■ WORK TO DO
Convert every non-blank line of the records below into a two-column Markdown table, with a row number under "Row" and the line itself under "Text". Leave out the pictures.

■ DATA TO PROCESS
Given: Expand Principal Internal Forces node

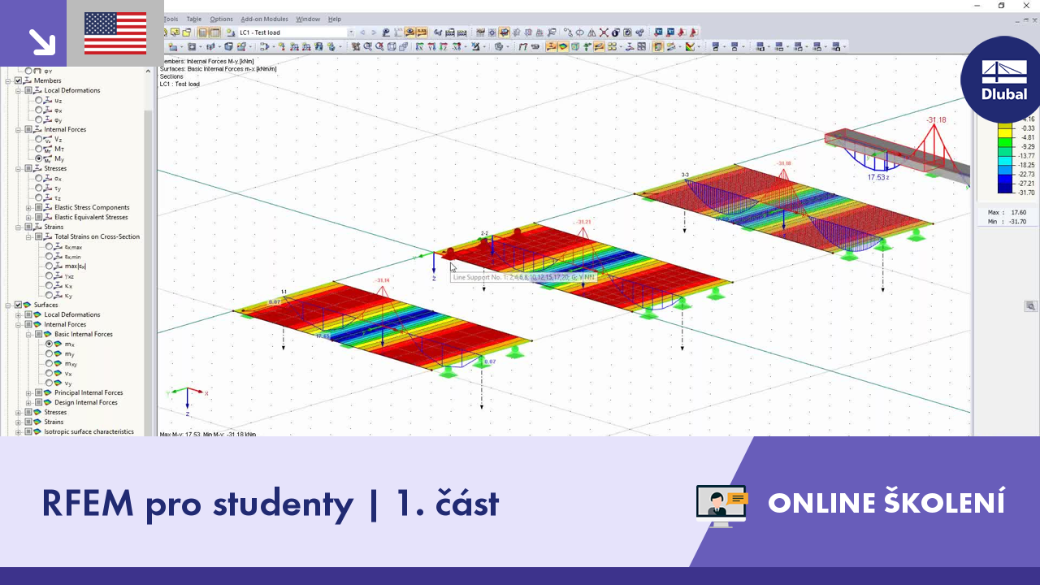Looking at the screenshot, I should pos(29,393).
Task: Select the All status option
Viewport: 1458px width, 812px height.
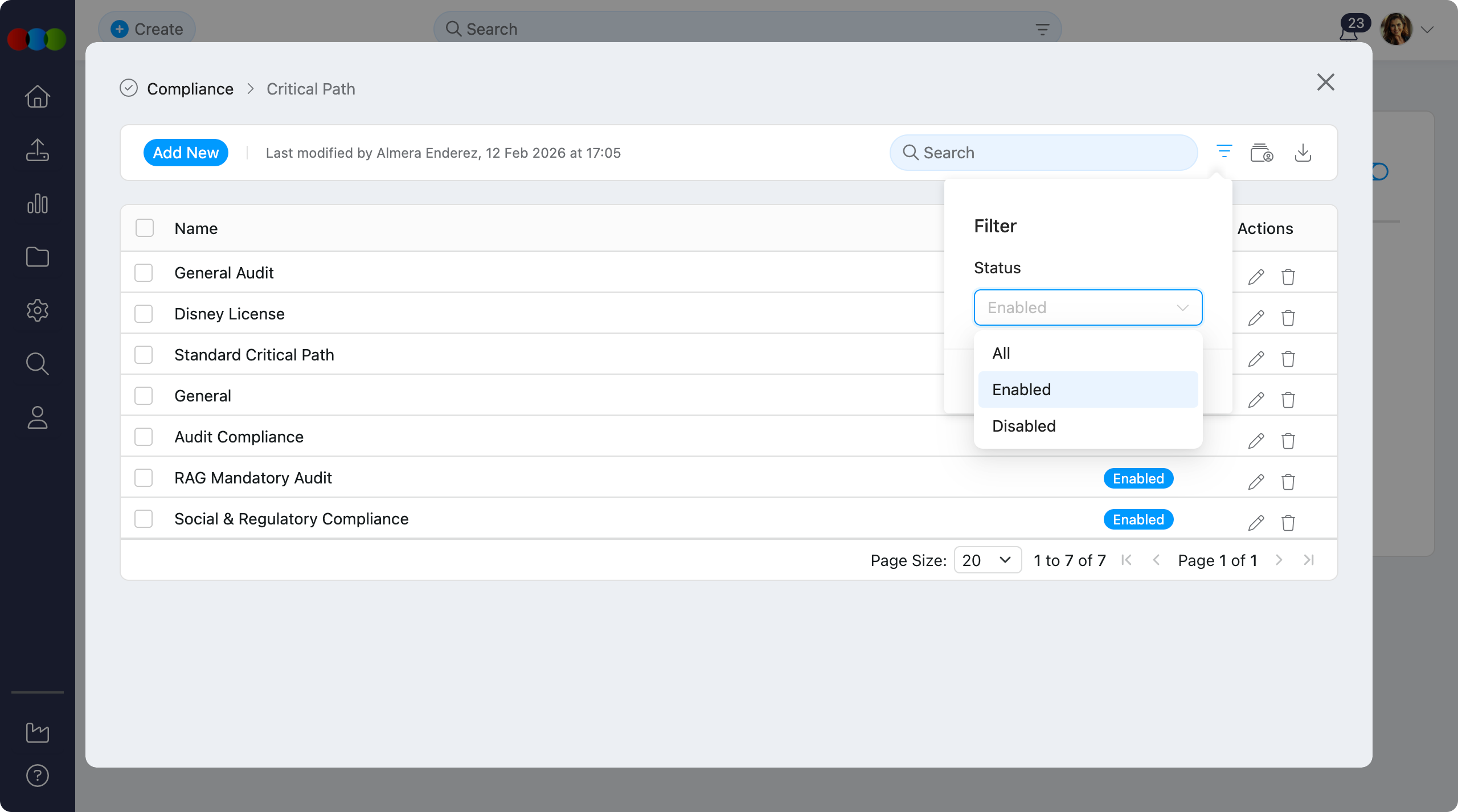Action: (x=1001, y=353)
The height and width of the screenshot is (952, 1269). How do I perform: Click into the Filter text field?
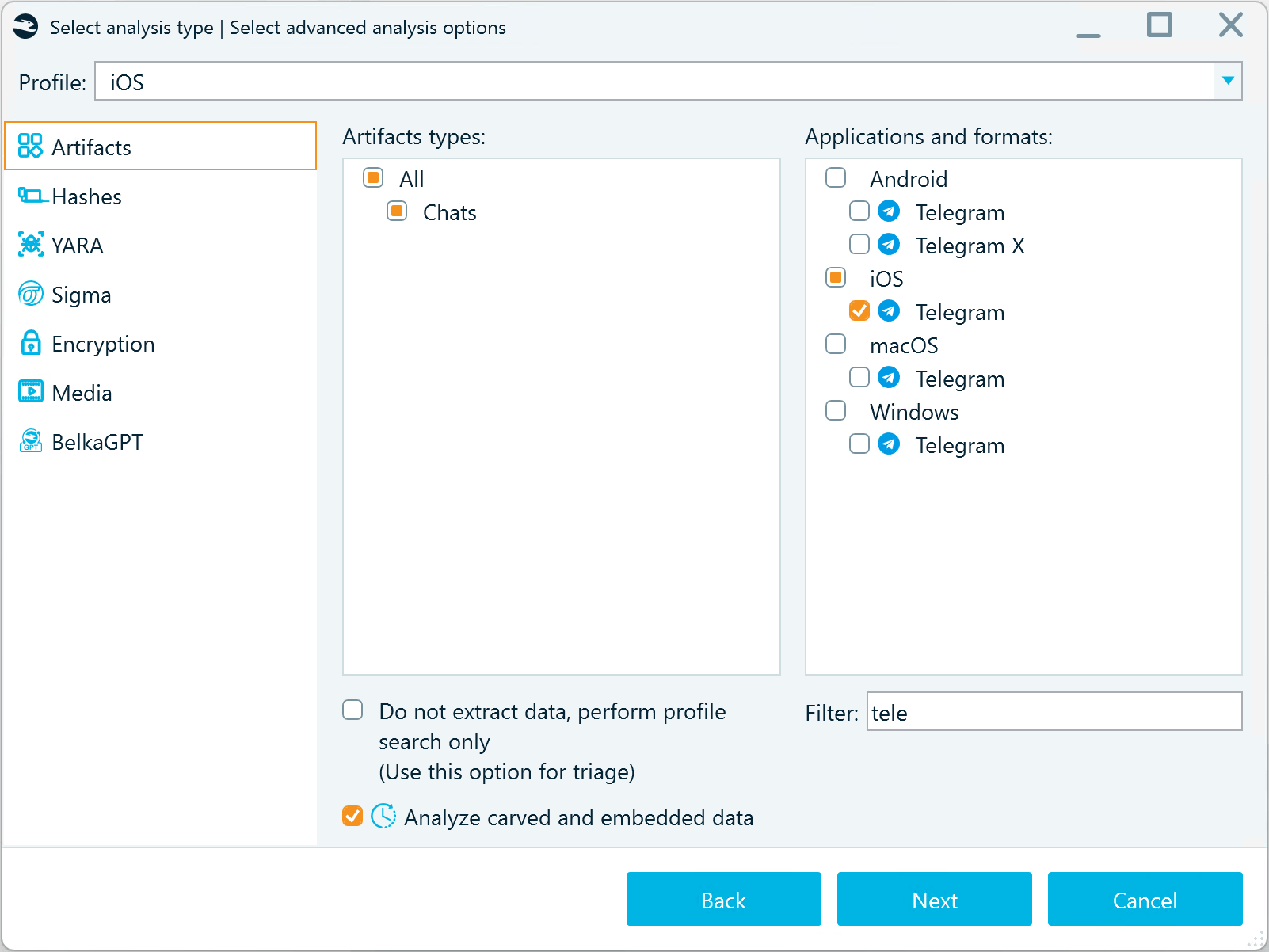click(1054, 712)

■ FULL RESPONSE
| Row | Text |
|---|---|
| 1 | Given: Expand Principal Internal Forces node |
| 2 | Looking at the screenshot, I should pos(29,393). |
| 3 | Task: Select the All status option |
| 4 | Viewport: 1458px width, 812px height. |
| 5 | Action: (x=1001, y=353) |
| 6 | The height and width of the screenshot is (952, 1269). How do I perform: Click into the Filter text field? |
| 7 | click(1054, 712) |